Maybe so. A couple of years ago someone at a MAAC meeting brought up the effect of the internet on rural Missouri properties. The basic idea being that now a lot of people can do their job from any location... and they might choose a location that is cheaper to live.

Still, I don't expect to see Missouri become the new Seattle (Californians moving in and driving up prices) anytime soon.
 
California was a nice agricultural state in the 30's. It turned into an over-regulated, over-built, over-priced hell hole that average people could not afford. The affluent developers, seeing little opportunity to milk more cash from the cow, have moved on to other places where they will develop at the expense of the state. So places the California developers are now are seeing prices for property skyrocket, local builders go bankrupt (kinda like Poker, the guy with the most chips is going to outlast those with few chips usually), the taxes skyrocket, crime goes up, the quality of life goes down, so over-regulation is sure to follow....
 
Terrel L. Shields said:
California was a nice agricultural state in the 30's. It turned into an over-regulated, over-built, over-priced hell hole that average people could not afford. The affluent developers, seeing little opportunity to milk more cash from the cow, have moved on to other places where they will develop at the expense of the state. So places the California developers are now are seeing prices for property skyrocket, local builders go bankrupt (kinda like Poker, the guy with the most chips is going to outlast those with few chips usually), the taxes skyrocket, crime goes up, the quality of life goes down, so over-regulation is sure to follow....
You have captured the California success story!

My brother, who lives in Reno, complains about all the people from California that moved there to escape taxes, over regulation, congestion, etc. He says the very first thing they do is complain that they don't have all the "free" government services they had in California.:fiddle:
 
Steve Owen said:
Maybe so. A couple of years ago someone at a MAAC meeting brought up the effect of the internet on rural Missouri properties. The basic idea being that now a lot of people can do their job from any location... and they might choose a location that is cheaper to live.

## Exercise instructions
1: Copy the listing word for word, starting at the line that contains "Switch to the" and ending with the last line of the listing.
2: Pick up the forum thread on Californians moving to rural Missouri and other states from the point where it stops.

Dataset rows
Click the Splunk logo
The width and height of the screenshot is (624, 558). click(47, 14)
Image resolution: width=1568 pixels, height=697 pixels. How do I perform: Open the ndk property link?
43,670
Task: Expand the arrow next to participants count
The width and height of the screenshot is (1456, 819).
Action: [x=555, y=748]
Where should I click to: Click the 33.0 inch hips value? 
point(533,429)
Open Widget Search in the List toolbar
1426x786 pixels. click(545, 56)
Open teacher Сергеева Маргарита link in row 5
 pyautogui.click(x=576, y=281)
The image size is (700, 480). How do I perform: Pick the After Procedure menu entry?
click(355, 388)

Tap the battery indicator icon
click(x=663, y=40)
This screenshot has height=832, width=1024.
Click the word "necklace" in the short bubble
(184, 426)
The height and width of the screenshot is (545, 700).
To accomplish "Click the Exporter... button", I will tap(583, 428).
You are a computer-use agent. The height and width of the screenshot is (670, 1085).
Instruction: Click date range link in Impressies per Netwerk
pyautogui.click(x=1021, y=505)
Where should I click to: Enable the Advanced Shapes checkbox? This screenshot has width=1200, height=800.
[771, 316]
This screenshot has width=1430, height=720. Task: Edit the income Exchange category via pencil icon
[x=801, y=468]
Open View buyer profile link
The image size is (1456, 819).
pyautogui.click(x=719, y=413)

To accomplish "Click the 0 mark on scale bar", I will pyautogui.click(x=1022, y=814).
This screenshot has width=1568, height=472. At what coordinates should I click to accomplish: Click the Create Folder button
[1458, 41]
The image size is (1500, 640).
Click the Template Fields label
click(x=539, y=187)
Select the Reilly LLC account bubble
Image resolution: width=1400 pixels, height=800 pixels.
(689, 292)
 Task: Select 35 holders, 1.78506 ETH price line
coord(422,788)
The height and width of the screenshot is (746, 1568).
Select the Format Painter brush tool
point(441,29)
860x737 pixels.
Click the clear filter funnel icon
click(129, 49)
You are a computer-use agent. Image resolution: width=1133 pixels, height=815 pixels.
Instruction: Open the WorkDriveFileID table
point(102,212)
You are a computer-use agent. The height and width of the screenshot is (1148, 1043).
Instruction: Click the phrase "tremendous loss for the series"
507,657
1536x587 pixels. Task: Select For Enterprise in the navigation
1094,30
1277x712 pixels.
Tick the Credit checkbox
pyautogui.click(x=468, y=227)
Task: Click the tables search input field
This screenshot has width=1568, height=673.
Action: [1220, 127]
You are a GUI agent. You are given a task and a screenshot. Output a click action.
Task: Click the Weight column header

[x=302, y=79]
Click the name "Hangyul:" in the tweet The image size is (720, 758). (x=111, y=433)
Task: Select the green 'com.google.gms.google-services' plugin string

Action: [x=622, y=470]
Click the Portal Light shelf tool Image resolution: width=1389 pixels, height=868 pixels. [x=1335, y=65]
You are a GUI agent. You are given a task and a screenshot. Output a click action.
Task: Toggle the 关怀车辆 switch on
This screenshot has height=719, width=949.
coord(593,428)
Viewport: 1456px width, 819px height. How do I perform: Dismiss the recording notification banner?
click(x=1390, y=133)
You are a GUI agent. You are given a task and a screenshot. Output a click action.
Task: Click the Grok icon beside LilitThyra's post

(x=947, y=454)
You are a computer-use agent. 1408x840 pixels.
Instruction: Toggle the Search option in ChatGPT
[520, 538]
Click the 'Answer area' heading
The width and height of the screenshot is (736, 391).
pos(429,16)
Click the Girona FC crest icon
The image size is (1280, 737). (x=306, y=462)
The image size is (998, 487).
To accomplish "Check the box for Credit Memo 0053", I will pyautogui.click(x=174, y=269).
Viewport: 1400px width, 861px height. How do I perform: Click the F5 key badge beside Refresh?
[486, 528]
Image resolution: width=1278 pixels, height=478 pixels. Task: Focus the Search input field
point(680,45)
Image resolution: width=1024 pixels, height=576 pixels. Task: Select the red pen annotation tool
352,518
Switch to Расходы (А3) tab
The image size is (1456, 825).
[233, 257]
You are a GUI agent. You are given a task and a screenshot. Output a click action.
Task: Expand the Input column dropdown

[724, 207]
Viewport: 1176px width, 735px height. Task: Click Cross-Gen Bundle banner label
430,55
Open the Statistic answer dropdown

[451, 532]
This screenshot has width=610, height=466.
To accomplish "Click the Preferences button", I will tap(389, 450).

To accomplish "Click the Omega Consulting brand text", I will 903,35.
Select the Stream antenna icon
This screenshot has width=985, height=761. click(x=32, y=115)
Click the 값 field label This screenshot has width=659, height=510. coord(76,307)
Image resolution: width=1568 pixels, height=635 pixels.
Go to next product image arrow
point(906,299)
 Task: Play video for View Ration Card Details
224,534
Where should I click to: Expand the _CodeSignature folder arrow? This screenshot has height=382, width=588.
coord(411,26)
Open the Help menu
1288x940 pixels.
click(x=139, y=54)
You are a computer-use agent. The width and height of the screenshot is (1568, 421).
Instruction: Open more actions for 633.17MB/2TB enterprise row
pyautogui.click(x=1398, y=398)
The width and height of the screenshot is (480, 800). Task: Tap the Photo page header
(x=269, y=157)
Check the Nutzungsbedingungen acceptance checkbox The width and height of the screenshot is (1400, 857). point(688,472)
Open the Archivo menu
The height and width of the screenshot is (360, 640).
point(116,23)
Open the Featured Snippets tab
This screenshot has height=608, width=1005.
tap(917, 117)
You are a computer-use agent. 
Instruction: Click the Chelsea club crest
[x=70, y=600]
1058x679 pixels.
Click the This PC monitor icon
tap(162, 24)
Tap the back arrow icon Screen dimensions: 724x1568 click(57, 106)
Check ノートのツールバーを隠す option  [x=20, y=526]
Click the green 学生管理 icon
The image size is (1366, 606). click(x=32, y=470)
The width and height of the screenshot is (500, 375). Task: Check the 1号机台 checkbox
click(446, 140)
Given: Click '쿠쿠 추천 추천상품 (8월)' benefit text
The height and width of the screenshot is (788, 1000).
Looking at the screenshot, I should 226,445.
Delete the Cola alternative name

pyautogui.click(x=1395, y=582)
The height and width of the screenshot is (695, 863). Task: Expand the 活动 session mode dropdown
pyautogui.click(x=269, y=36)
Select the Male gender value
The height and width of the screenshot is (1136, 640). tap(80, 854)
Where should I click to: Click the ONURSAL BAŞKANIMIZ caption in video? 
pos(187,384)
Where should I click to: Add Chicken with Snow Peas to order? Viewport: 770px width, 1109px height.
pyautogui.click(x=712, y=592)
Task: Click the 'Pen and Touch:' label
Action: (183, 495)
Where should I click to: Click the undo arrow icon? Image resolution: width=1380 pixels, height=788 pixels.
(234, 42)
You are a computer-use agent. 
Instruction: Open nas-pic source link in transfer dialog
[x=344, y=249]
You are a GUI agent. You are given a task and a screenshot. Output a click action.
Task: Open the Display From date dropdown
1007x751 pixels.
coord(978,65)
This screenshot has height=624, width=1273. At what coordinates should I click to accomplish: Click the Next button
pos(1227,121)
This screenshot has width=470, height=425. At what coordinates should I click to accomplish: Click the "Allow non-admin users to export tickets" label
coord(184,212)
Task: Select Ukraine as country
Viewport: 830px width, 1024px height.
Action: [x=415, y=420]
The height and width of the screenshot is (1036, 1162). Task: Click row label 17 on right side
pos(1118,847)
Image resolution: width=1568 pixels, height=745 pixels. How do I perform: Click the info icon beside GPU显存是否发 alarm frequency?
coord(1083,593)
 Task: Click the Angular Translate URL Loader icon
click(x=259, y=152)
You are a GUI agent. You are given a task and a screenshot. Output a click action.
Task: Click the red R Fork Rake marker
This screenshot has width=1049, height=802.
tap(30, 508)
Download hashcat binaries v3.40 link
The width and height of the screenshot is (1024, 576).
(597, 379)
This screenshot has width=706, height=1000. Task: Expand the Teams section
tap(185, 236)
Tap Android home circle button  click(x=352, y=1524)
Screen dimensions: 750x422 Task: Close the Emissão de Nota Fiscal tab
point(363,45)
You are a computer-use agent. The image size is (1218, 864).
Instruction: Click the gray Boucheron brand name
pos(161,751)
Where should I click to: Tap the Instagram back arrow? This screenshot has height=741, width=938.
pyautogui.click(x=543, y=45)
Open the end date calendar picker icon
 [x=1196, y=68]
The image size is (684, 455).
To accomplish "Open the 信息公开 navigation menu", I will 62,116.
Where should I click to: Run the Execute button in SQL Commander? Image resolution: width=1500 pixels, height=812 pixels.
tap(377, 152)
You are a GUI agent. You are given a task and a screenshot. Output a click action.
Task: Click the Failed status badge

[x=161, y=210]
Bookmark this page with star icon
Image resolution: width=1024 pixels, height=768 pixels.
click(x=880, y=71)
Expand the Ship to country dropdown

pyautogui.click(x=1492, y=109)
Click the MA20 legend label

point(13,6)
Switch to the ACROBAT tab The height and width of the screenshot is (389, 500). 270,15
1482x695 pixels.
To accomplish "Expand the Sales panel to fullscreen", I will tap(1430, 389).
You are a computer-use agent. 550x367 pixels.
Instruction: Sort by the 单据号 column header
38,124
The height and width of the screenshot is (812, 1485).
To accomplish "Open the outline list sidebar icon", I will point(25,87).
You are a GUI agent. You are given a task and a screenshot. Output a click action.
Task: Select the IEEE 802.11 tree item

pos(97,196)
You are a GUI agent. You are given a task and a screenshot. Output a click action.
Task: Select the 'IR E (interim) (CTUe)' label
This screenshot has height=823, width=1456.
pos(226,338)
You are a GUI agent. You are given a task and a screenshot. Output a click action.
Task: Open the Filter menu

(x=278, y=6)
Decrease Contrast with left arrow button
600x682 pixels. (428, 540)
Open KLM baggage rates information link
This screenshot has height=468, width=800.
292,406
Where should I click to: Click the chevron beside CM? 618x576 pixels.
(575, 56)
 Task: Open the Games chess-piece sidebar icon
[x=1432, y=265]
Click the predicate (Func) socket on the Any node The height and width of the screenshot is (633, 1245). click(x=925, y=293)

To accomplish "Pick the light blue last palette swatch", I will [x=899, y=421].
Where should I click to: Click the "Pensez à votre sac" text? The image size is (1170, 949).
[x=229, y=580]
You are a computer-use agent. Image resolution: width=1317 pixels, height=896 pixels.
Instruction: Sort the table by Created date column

## Answers to the exercises
1:
Switch to the ACROBAT tab The height and width of the screenshot is (389, 500). 270,15
1482x695 pixels.
To accomplish "Expand the Sales panel to fullscreen", I will tap(1430, 389).
You are a computer-use agent. 550x367 pixels.
Instruction: Sort by the 单据号 column header
38,124
The height and width of the screenshot is (812, 1485).
To accomplish "Open the outline list sidebar icon", I will point(25,87).
You are a GUI agent. You are given a task and a screenshot. Output a click action.
Task: Select the IEEE 802.11 tree item

pos(97,196)
You are a GUI agent. You are given a task and a screenshot. Output a click action.
Task: Select the 'IR E (interim) (CTUe)' label
This screenshot has height=823, width=1456.
pos(226,338)
You are a GUI agent. You are given a task and a screenshot. Output a click action.
Task: Open the Filter menu

(x=278, y=6)
Decrease Contrast with left arrow button
600x682 pixels. (428, 540)
Open KLM baggage rates information link
This screenshot has height=468, width=800.
292,406
Where should I click to: Click the chevron beside CM? 618x576 pixels.
(575, 56)
 Task: Open the Games chess-piece sidebar icon
[x=1432, y=265]
Click the predicate (Func) socket on the Any node The height and width of the screenshot is (633, 1245). click(x=925, y=293)

To accomplish "Pick the light blue last palette swatch", I will [x=899, y=421].
Where should I click to: Click the "Pensez à votre sac" text? The image size is (1170, 949).
[x=229, y=580]
You are a computer-use agent. Image resolution: width=1317 pixels, height=896 pixels.
Instruction: Sort the table by Created date column

2:
Still, I don't expect to see Missouri become the new Seattle (Californians moving in and driving up prices) anytime soon.
My brother says that the Californians that moved to Reno either do their business over the Internet or consult from there. I suspect telecommuting is having its impact. However, some small manufacturers have moved facilities and employees to Reno.

It will be after the next recession when government in this state will see the result of the losses.
 
Not necessarily a bad thing...

Most of the posters on this thread have discussed the decline in house values, or bubble-burst, if you will, as a tragic occurence. It is not necessarily a bad thing.

http://www.nytimes.com/2006/10/03/n...=th&adxnnlx=1159877039-z/xXM4AzqdqQBVEQ4u6CXA

As I've said several times, housing is primarily an expense rather than an investment. The thing about the Joplin economy is that housing cost is really low, often the lowest or near the lowest of any MSA in the nation. But, along with that, typical wages are also low. The question is how big of a slice housing takes out of a HO's budget. As the article points out... prices went up, but wages remained stagnant... that can only have one conclusion. Eventually, as more and more people get priced out of the housing market, the market has to cool.
 
Very interesting article Steve. Especially noted was, "In Southern California, Temecula and Hemet had the highest percentages of renters paying at least 30 percent, with 74 and 73 percent of renters at that level."

It really says that rents can not rise much more unless the wages increase. I suspect there will be either rising wage inflation or movement of population from high cost areas to low cost areas, or both. Either way, it is going to cap the housing market.
 
I recall last year we had a lot of discussion about the need to define an asset bubble before we could quantify it's demise. At the time, I think the participants of that discussion were expressing different opinions on how much froth was too much, with the majority coming down somewhere between 25% - 35% above the long term pricing trendline.

So if someone considered a market to be at risk when it surpassed the 30% mark above the long term trendline, that market would fit their definition of being acutely overextended.

Just as a reminder, San Diego's local market peaked at about 60% above the long term price trendline, which is why I and others have long considered it to be one of these overextended markets that would be subject to big price corrections. Obviously, our more optomistic participants were talking first about the New Paradigm (pricing won't fall at all), later ammended to the Soft Landing and Plateau scenarios where pricing would decline by maybe 10% and then plateau for the few years it would take for the wage/population trendlines to catch up. At the time they were thinking it would level off for 2 or 3 years, whereas at the current wage/populations rates it would take more like 10 or 15, but I digress.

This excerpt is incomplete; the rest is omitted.